**Source material:**

________________________________________

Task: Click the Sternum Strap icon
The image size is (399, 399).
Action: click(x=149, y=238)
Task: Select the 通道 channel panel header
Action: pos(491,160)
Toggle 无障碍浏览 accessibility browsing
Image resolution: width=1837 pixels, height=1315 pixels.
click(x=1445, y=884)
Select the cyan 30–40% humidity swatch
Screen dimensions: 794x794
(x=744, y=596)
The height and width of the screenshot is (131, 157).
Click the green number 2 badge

________________________________________

**Your goal:**
Reply with an exact transcription of the material above.

**Result of this exercise:**
Task: Click the Sternum Strap icon
The image size is (399, 399).
Action: click(x=149, y=238)
Task: Select the 通道 channel panel header
Action: pos(491,160)
Toggle 无障碍浏览 accessibility browsing
Image resolution: width=1837 pixels, height=1315 pixels.
click(x=1445, y=884)
Select the cyan 30–40% humidity swatch
Screen dimensions: 794x794
(x=744, y=596)
The height and width of the screenshot is (131, 157).
Click the green number 2 badge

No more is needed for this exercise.